A great mission reflects all those interests but balances them, sometimes favoring some over others. But, as a result, the mission inspires everyone.

6
They Anticipate Change

Promotional image for March of Dimes
March of Dimes

By anticipating change, these mission statements are timeless.

To accommodate change, a nonprofit should re-explain its mission to its stakeholders every three to five years. Reframing can regain their supporters' understanding and commitment.

But that does not mean organizations need to change their missions. That should only be done in truly exceptional cases.

One of those cases was the March of Dimes. It originally battled polio After the historic vaccine abolished polio, the organization pivoted to birth defects. Today, the March of Dimes continues as a strong resilient charity. Here's its mission.

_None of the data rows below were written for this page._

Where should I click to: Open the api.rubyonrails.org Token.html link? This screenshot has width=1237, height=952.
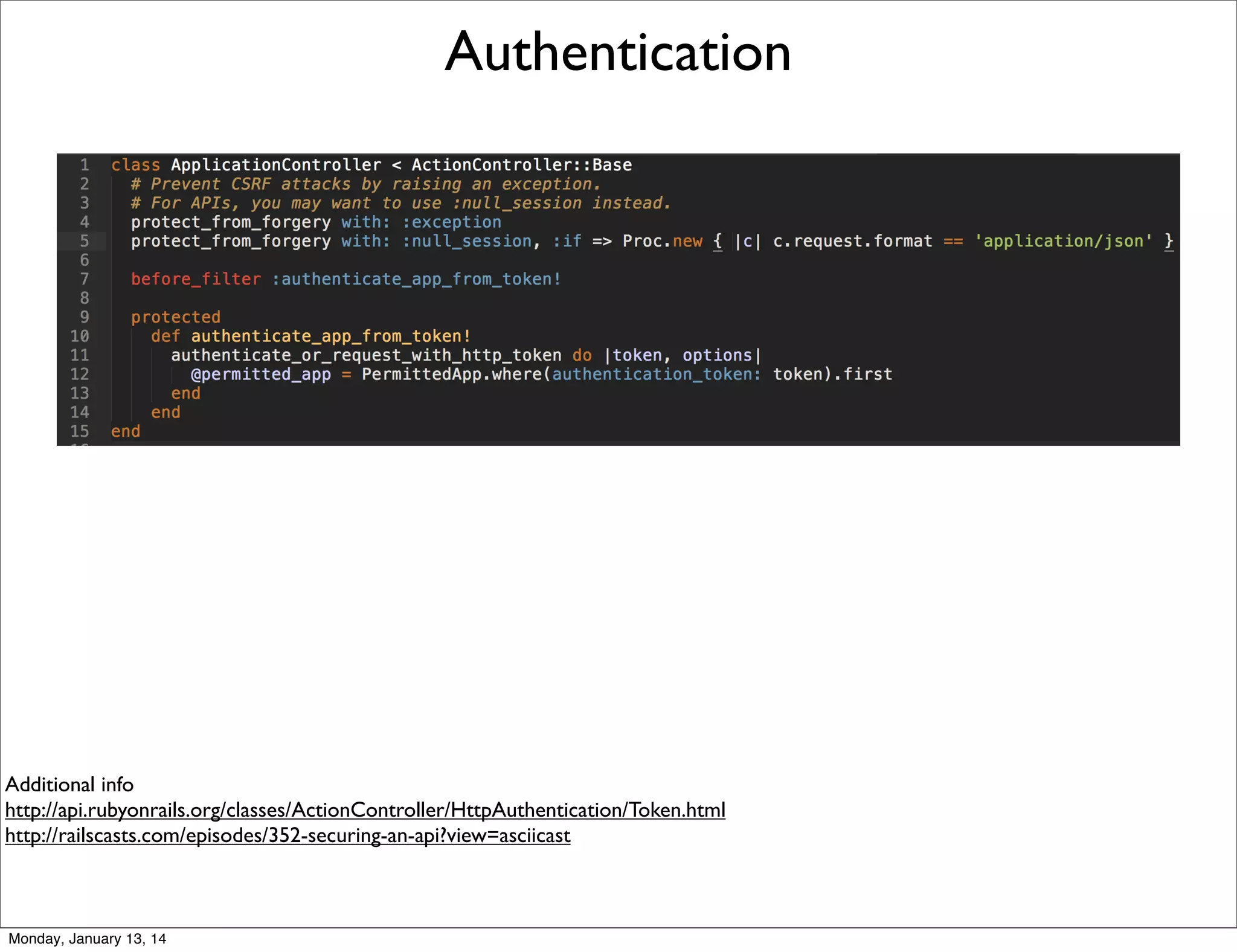pyautogui.click(x=365, y=809)
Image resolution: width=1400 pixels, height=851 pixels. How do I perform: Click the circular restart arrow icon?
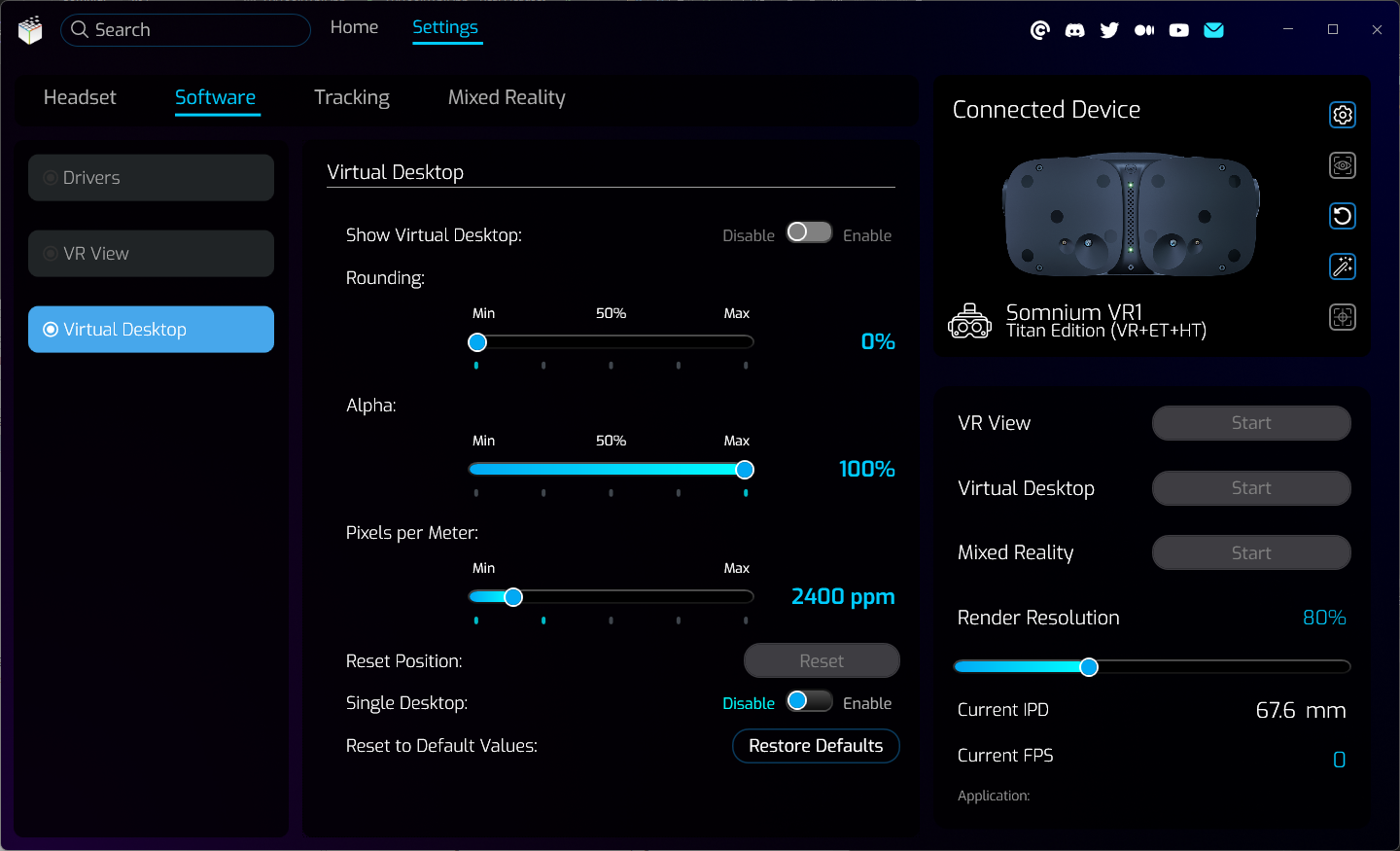(x=1343, y=216)

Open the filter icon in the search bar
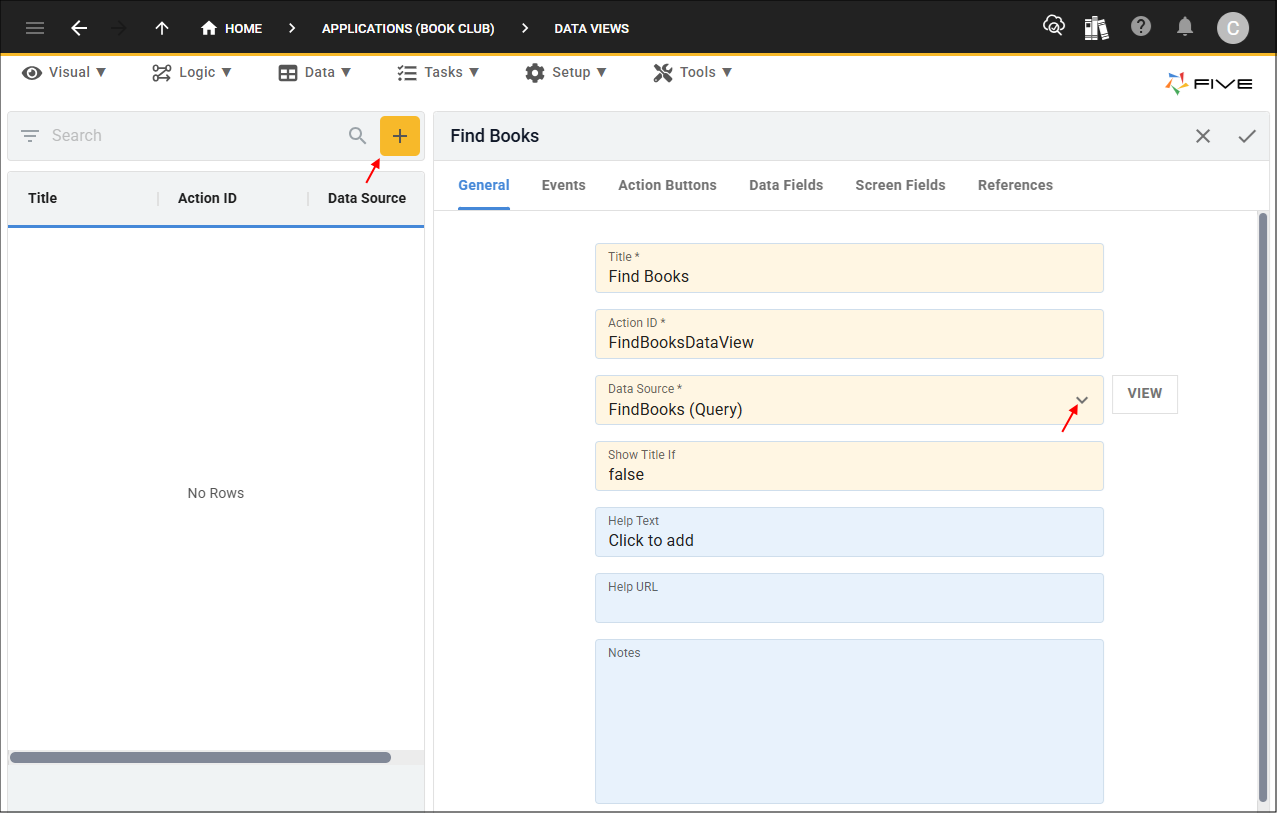pos(30,135)
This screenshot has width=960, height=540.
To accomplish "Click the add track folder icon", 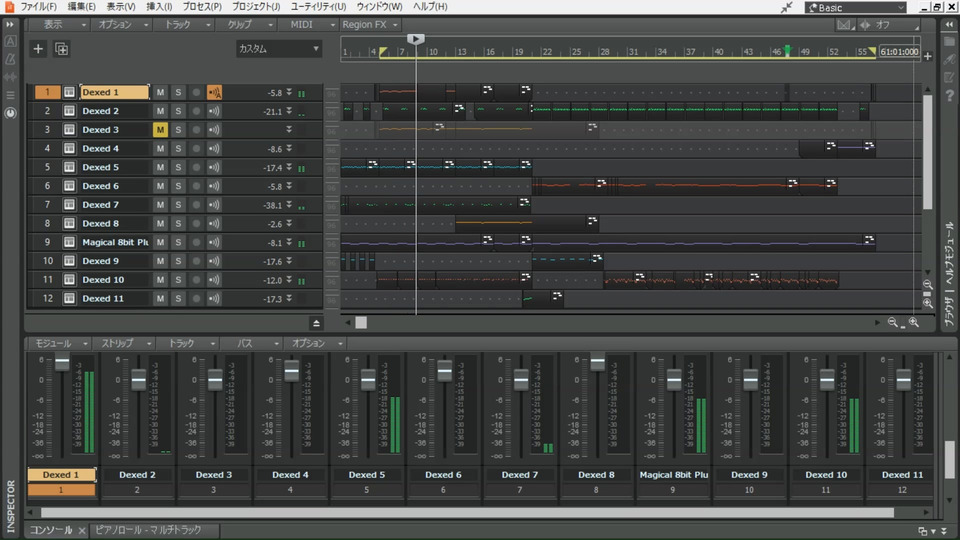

"To improve the health of babies by preventing birth defects, premature birth, and infant mortality. We carry out this mission through research, community services, education and advocacy to save babies' lives. March of Dimes researchers, volunteers, educators, outreach workers and advocates work together to give all babies a fighting chance against the threats to their health: prematurity, birth defects, low birthweight."

7
They Stick in the Memory

Young man helped by Homeboy Industries.
Homeboy Industries

Stakeholders, especially external ones such as donors, rely on your nonprofit's mission statement to guide their actions.

Make it memorable. It should be short, concrete, and as easy to see as a favorite photo. 

Homeboy Industries does it right with this mission:

"Jobs not Jails: Homeboy Industries assists at-risk and formerly ​gang-involved youth to become positive and contributing members of society through job placement, training and education."